### Records for the task
╭──
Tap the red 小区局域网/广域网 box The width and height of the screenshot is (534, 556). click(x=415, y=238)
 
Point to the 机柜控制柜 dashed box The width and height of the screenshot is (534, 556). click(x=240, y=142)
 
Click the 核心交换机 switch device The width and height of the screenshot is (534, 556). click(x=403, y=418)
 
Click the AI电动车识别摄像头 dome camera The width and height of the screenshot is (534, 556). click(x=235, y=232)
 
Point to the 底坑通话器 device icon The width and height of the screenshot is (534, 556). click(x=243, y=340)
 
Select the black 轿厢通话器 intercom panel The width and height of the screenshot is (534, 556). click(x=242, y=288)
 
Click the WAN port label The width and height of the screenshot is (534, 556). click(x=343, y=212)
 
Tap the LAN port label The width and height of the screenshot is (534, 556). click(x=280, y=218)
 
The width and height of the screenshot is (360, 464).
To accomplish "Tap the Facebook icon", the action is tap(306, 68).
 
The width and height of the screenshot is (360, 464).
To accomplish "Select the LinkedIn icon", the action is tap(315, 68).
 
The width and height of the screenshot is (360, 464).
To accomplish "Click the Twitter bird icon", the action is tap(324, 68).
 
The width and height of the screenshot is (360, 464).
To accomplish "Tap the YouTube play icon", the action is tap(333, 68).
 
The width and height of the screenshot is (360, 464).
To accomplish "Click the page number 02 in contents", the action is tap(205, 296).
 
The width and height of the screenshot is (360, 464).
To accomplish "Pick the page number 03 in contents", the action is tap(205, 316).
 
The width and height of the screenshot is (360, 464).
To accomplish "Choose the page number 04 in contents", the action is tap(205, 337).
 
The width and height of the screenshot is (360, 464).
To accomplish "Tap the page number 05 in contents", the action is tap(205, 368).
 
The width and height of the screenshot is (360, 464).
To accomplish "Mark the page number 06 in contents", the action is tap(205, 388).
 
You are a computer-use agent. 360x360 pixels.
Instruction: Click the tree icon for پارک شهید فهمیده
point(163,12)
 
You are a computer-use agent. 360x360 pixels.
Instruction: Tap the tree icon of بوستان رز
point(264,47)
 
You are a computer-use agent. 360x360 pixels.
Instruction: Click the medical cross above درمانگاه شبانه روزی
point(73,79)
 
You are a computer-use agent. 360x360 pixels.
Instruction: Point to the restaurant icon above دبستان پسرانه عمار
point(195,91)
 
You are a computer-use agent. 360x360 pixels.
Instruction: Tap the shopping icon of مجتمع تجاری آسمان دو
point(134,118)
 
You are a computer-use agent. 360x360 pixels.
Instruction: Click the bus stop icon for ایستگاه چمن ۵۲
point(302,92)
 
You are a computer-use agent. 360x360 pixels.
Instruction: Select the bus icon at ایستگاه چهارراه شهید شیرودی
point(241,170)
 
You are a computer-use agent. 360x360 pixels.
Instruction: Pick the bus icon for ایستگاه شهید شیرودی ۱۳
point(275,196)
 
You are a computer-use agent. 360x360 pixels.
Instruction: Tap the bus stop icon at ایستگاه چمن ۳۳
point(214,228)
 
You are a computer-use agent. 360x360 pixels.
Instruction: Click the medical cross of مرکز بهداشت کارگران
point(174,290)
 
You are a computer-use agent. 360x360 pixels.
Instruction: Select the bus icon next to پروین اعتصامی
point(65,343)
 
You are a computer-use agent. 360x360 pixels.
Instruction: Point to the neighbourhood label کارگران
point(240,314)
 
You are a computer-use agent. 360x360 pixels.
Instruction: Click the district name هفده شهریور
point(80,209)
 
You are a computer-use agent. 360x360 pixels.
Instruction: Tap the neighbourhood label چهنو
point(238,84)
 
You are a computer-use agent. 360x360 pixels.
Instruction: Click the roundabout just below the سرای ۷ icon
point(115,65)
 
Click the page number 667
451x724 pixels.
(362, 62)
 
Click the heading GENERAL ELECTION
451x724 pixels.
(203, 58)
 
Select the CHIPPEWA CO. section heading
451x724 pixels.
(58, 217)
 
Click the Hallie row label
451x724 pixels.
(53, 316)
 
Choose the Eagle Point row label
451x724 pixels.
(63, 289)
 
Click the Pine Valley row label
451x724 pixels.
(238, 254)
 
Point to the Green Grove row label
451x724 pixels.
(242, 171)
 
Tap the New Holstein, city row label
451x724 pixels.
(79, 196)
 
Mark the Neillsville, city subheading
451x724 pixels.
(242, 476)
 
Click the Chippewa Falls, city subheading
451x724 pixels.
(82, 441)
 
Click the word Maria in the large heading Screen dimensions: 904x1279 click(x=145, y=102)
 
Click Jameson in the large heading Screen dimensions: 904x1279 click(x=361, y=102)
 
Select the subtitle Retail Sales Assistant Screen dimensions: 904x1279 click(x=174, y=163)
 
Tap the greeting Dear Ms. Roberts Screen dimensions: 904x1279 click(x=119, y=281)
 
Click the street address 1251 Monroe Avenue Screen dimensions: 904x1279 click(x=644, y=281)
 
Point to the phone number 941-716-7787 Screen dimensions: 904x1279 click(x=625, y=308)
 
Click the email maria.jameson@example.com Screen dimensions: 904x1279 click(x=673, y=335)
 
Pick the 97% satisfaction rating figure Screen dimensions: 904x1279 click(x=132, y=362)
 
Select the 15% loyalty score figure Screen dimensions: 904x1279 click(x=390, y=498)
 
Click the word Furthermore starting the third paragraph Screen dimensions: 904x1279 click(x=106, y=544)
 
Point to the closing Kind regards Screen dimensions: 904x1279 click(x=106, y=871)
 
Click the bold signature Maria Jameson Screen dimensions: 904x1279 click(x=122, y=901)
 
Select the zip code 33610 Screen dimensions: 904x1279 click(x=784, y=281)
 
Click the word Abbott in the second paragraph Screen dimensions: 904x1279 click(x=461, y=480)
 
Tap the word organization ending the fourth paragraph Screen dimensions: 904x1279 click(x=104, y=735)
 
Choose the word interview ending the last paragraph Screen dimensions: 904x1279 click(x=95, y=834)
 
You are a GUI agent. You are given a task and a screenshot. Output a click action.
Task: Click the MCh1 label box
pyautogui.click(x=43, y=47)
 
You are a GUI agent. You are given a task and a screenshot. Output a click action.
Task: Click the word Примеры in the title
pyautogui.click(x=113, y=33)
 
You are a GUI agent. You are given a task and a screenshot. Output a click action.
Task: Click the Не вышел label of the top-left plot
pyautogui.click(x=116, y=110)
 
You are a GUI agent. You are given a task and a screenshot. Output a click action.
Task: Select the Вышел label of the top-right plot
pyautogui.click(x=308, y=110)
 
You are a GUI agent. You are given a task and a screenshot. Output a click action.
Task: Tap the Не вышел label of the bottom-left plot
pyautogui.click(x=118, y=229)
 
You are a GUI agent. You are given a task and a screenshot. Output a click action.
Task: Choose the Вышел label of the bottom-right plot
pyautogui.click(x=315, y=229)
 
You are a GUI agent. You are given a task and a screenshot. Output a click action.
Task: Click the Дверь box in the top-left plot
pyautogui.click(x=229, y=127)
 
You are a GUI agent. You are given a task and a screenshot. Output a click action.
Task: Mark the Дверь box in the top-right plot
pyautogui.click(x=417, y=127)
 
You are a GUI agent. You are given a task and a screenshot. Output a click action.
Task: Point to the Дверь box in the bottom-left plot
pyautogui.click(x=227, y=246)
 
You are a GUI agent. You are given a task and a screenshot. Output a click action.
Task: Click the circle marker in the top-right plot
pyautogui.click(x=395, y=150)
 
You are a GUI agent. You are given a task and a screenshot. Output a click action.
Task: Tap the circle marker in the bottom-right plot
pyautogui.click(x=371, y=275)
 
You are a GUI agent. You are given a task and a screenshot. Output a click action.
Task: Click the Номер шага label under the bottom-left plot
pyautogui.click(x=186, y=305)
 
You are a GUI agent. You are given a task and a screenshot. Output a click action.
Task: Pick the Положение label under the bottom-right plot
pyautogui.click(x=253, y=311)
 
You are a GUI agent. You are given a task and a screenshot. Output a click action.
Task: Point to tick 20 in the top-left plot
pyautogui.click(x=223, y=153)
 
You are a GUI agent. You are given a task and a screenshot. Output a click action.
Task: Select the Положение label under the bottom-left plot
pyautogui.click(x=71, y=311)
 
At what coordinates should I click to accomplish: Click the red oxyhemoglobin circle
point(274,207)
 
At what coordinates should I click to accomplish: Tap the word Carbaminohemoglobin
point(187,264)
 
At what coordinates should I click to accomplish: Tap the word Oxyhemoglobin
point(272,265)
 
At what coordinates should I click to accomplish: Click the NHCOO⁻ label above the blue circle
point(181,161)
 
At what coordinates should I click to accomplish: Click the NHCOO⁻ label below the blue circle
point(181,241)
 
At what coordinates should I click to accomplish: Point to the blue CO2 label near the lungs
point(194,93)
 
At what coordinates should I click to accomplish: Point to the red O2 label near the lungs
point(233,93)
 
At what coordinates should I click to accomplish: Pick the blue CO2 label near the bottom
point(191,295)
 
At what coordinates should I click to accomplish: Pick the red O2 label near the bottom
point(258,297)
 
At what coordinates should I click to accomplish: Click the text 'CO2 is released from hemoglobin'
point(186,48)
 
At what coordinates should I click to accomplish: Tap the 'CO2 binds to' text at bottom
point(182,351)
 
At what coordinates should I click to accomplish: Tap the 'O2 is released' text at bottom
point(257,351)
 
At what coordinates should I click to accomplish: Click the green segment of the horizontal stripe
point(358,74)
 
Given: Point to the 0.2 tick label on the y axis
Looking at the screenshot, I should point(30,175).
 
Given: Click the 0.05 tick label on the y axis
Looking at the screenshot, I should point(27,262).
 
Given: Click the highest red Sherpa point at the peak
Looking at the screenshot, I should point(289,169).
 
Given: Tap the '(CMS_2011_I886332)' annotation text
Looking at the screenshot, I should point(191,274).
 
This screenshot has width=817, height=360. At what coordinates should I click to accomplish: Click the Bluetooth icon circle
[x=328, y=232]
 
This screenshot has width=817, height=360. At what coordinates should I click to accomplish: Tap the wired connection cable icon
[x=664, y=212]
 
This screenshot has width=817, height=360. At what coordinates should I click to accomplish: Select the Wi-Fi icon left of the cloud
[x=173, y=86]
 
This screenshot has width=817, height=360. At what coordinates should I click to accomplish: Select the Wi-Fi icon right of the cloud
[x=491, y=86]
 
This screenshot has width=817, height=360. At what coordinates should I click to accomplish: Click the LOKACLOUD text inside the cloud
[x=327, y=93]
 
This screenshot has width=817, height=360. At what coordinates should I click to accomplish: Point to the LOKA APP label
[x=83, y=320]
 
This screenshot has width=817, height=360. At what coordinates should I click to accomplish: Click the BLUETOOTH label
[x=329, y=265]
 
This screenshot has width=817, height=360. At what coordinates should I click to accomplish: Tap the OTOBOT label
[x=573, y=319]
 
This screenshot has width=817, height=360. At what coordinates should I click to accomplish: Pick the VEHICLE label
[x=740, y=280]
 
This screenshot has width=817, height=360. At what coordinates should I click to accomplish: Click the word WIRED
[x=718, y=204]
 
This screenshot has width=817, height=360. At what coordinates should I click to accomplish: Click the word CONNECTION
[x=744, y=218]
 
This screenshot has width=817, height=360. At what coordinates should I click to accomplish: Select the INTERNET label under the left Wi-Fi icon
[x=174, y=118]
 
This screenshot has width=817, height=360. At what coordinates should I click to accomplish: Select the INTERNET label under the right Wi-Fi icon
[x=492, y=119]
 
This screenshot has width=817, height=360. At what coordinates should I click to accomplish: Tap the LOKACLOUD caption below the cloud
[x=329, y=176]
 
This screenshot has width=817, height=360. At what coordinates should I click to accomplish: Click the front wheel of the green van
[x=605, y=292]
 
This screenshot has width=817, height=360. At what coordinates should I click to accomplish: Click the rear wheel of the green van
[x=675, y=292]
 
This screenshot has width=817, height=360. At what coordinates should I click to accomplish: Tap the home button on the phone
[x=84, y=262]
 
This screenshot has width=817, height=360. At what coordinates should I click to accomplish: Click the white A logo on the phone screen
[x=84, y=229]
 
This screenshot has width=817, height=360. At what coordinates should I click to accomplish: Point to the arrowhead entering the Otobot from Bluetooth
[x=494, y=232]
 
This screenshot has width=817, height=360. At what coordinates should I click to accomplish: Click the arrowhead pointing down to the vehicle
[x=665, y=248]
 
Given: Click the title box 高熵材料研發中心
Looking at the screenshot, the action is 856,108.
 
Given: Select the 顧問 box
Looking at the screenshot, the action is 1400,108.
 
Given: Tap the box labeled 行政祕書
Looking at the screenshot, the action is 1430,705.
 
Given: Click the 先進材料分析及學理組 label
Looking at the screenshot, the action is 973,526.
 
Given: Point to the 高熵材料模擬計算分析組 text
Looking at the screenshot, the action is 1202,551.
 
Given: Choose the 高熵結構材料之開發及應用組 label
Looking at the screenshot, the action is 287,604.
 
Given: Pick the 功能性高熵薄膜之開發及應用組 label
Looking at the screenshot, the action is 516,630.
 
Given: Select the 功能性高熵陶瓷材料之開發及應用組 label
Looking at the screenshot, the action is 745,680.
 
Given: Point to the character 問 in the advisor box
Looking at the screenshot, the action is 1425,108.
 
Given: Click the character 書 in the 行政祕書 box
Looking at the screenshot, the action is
╰──
### Work to complete
Reproduce the material verbatim from the line containing "LOKA APP label" through the line containing "[x=605, y=292]", both lines included.

### The output
This screenshot has width=817, height=360. At what coordinates should I click to accomplish: Point to the LOKA APP label
[x=83, y=320]
 
This screenshot has width=817, height=360. At what coordinates should I click to accomplish: Click the BLUETOOTH label
[x=329, y=265]
 
This screenshot has width=817, height=360. At what coordinates should I click to accomplish: Tap the OTOBOT label
[x=573, y=319]
 
This screenshot has width=817, height=360. At what coordinates should I click to accomplish: Pick the VEHICLE label
[x=740, y=280]
 
This screenshot has width=817, height=360. At what coordinates should I click to accomplish: Click the word WIRED
[x=718, y=204]
 
This screenshot has width=817, height=360. At what coordinates should I click to accomplish: Click the word CONNECTION
[x=744, y=218]
 
This screenshot has width=817, height=360. At what coordinates should I click to accomplish: Select the INTERNET label under the left Wi-Fi icon
[x=174, y=118]
 
This screenshot has width=817, height=360. At what coordinates should I click to accomplish: Select the INTERNET label under the right Wi-Fi icon
[x=492, y=119]
 
This screenshot has width=817, height=360. At what coordinates should I click to accomplish: Tap the LOKACLOUD caption below the cloud
[x=329, y=176]
 
This screenshot has width=817, height=360. At what coordinates should I click to accomplish: Click the front wheel of the green van
[x=605, y=292]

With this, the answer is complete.